Papas sobre o erro moral nos paraísos fiscais

Do recomendadíssimo site: https://economiaescolasticacatolica.wordpress.com/2022/11/27/papas-sobre-o-erro-moral-nos-paraisos-fiscais/

Livro best-seller que impulsionou a discussão acerca dos paraísos fiscais no início do século XXI em diante

Surgido na segunda metade do século XX, o paraíso fiscal não poderia senão ter sido abordado pelos Papas daquele tempo em diante. Também neste tópico não faltou o Espírito Santo com a Igreja, fazendo-A falar através da mais importante voz na hierarquia instituída por Deus Nosso Senhor Jesus Cristo, isto é, a voz do Sucessor de S. Pedro, o Sumo Pontífice.

Paulo VI (1964-1978)

“24. O bem comum exige por vezes a expropriação, se certos domínios formam obstáculos à prosperidade coletiva, pelo fato da sua extensão, da sua exploração fraca ou nula, da miséria que daí resulta para as populações, do prejuízo considerável causado aos interesses do país. Afirmando-o com clareza, [1] o Concílio também lembrou, não menos claramente, que o rendimento disponível não está entregue ao livre capricho dos homens, e que as especulações egoístas devem ser banidas. Assim, não é admissível que cidadãos com grandes rendimentos, provenientes da atividade e dos recursos nacionais, transfiram uma parte considerável para o estrangeiro, com proveito apenas pessoal, sem se importarem do mal evidente que com isso causam à pátria.” [2]

Bento XVI (2005-2013)

"E João Paulo II advertia que investir tem sempre um significado moral, para além de económico [3]. Tudo isto — há que reafirmá-lo — é válido também hoje, não obstante o mercado dos capitais tenha sido muito liberalizado e as mentalidades tecnológicas modernas possam induzir a pensar que investir seja apenas um facto técnico, e não humano e ético. Não há motivo para negar que um certo capital possa ser ocasião de bem, se investido no estrangeiro antes que na pátria; mas devem-se ressalvar os vínculos de justiça, tendo em conta também o modo como aquele capital se formou e os danos que causará às pessoas o seu não-investimento nos lugares onde o mesmo foi gerado [4]. É preciso evitar que o motivo para o emprego dos recursos financeiros seja especulativo, cedendo à tentação de procurar apenas o lucro a breve prazo sem cuidar igualmente da sustentabilidade da empresa a longo prazo, do seu serviço concreto à economia real e duma adequada e oportuna promoção de iniciativas económicas também nos países necessitados de desenvolvimento.

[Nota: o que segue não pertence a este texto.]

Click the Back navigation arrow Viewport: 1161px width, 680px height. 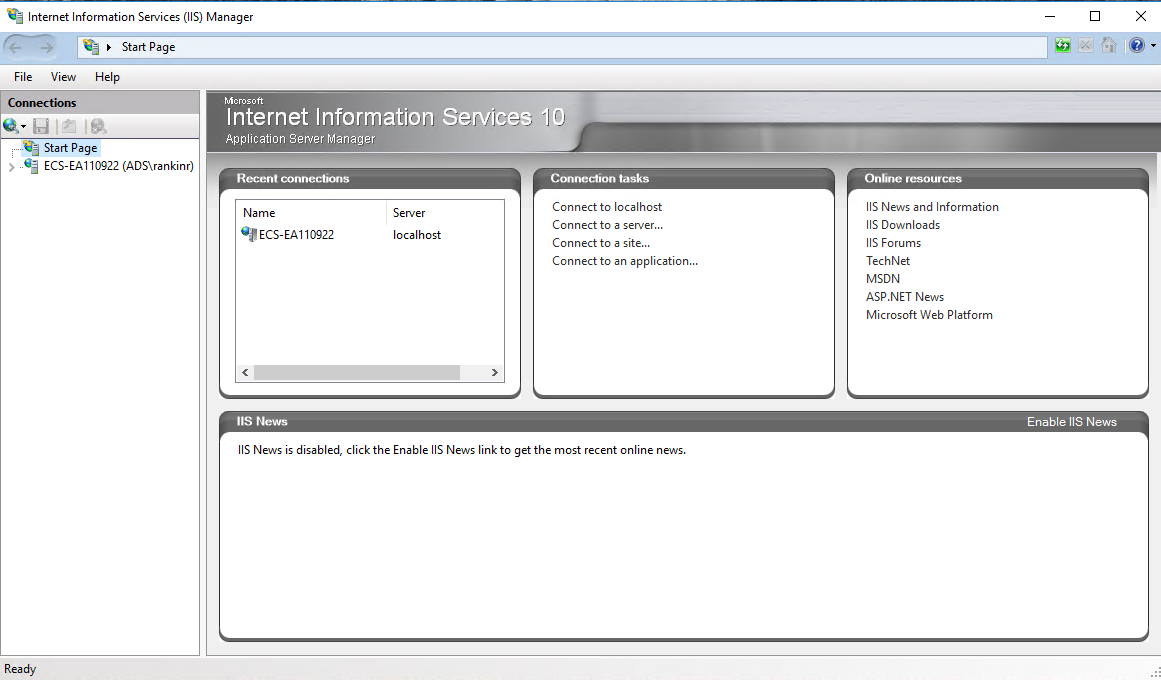(16, 46)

Também não há motivo para negar que a deslocalização, quando compreende investimentos e formação, possa fazer bem às populações do país que a acolhe — o trabalho e o conhecimento técnico são uma necessidade universal –; mas não é lícito deslocalizar somente para gozar de especiais condições de favor ou, pior ainda, para exploração, sem prestar uma verdadeira contribuição à sociedade local para o nascimento de um robusto sistema produtivo e social, factor imprescindível para um desenvolvimento estável." [5]

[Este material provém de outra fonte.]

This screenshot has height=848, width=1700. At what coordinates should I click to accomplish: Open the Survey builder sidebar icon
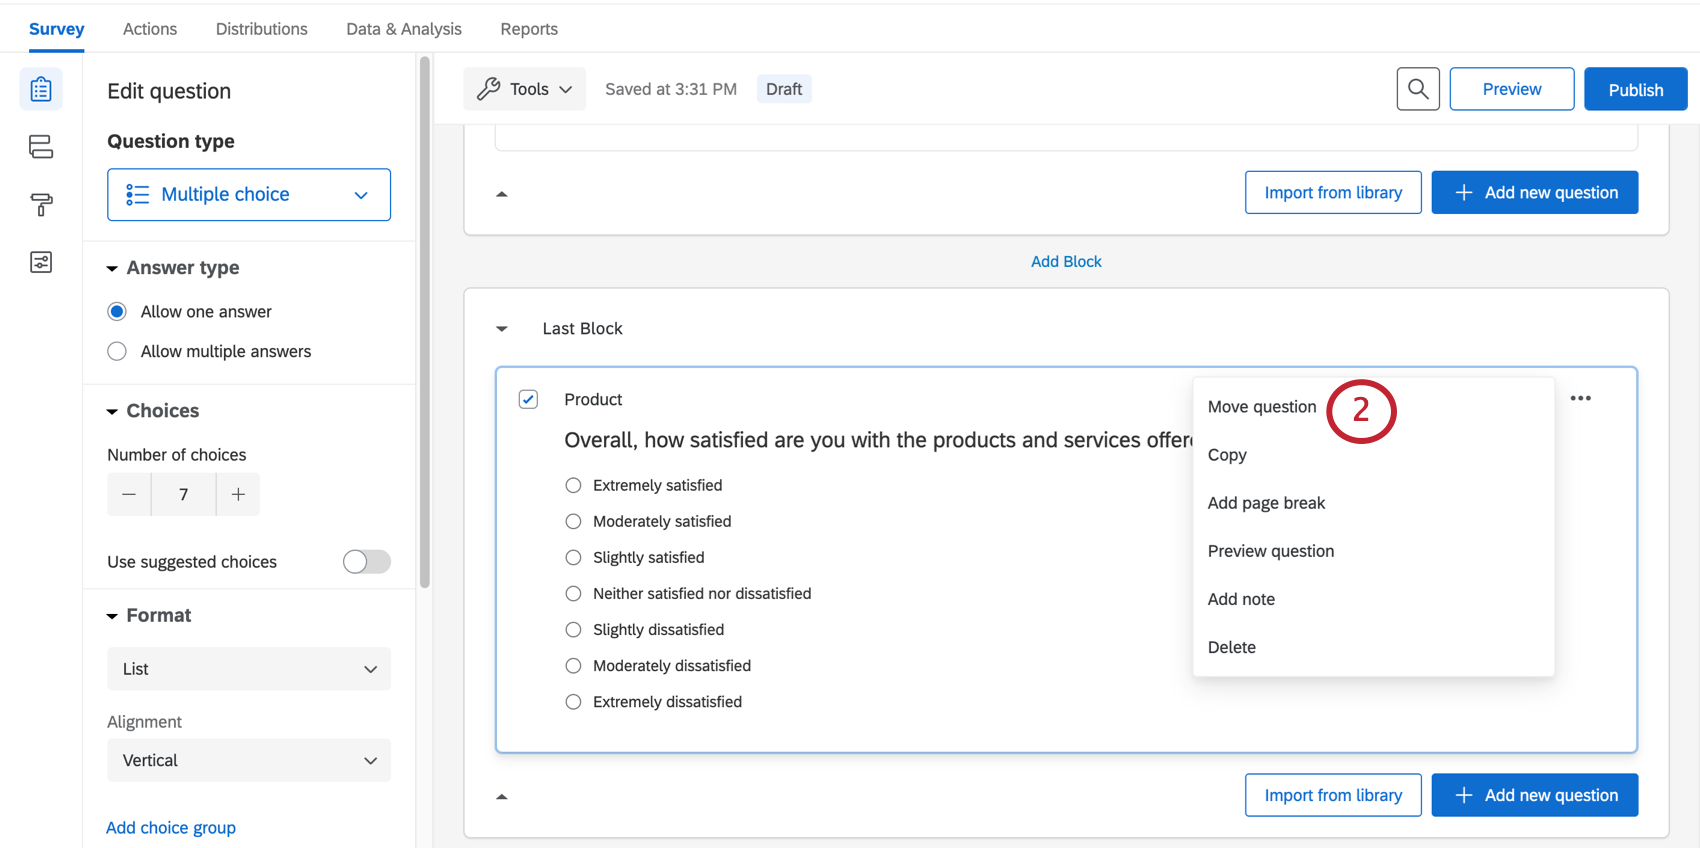click(41, 90)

Congregação para a Doutrina da Fé em documento de 2018 aprovado pelo Papa Francisco (2013-)

“30. Exatamente de tal desígnio especulativo nutre-se o mundo das finanças offshore, que, mesmo oferecendo também outros serviços lícitos, mediante muitos e difusos canais de elusão fiscal, quando não de evasão e de lavagem de dinheiro fruto do crime, constitui um ulterior empobrecimento do normal sistema de produção e distribuição de bens e de serviços. É árduo distinguir se muitas de tais situações dêem vida a casos de imoralidade próxima ou imediata: certamente é evidente que tais realidades, do momento em que tiram injustamente a linfa vital da economia real, dificilmente podem encontrar uma legitimação, seja do ponto de vista ético, seja do ponto de vista da eficiência global do sistema econômico mesmo.

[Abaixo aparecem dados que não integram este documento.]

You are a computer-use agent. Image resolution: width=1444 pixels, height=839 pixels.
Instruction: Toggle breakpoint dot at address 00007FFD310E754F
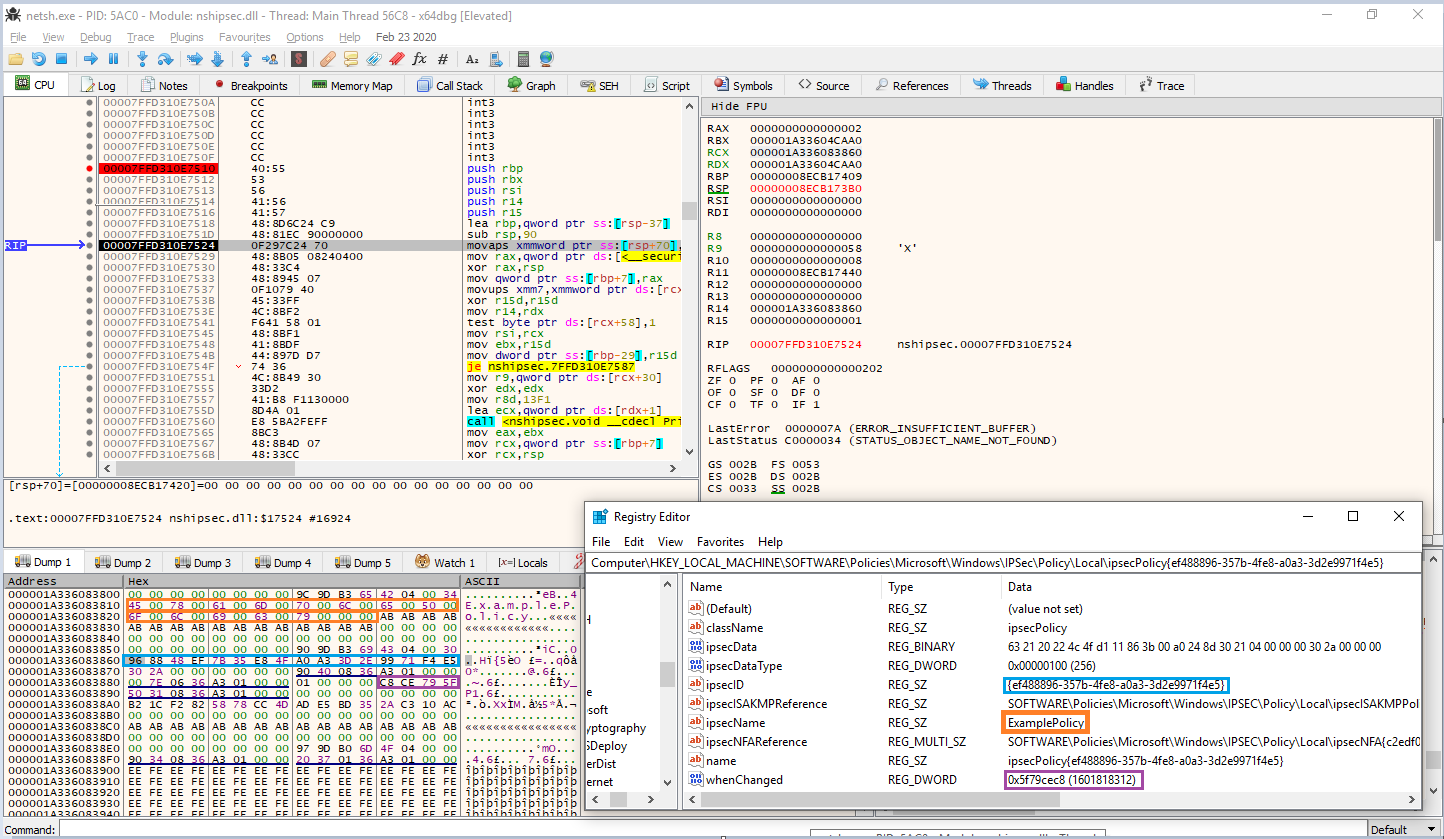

Antes, aparece sempre mais evidente um grau de correlação não trascurável entre os comportamentos não éticos dos operadores e os resultados falimentares do sistema no seu complexo: é inegável que as carências éticas exacerbam as imperfeições dos mecanismos do mercado [6].

Na segunda metade do século passado, nasce o mercado offshore dos eurodólares, lugar financeiro de trocas fora de qualquer quadro normativo oficial. Mercado que, a partir de um importante país europeu, difundiu-se em outros países do mundo, dando lugar a uma verdadeira e própria rede financeira alternativa ao sistema financeiro oficial e às jurisdições que o protegiam.

A respeito disto, ocorre dizer que se a razão formal adotada para legitimar a presença das sedes offshore é aquela de permitir aos investidores institucionais de não sofrer uma dupla taxação, primeiramente no país de residência e depois no país onde os fundos são domiciliados, na realidade aqueles lugares tornaram-se até hoje em grande medida ocasião de operações financeiras que frequentemente estão no limite do permitido (border line), quando não o ultrapassam (beyond the pale), seja do ponto de vista normativo, seja daquele ético, isto é, de uma cultura econômica sadia e livre de meras intenções de manipulação fiscal.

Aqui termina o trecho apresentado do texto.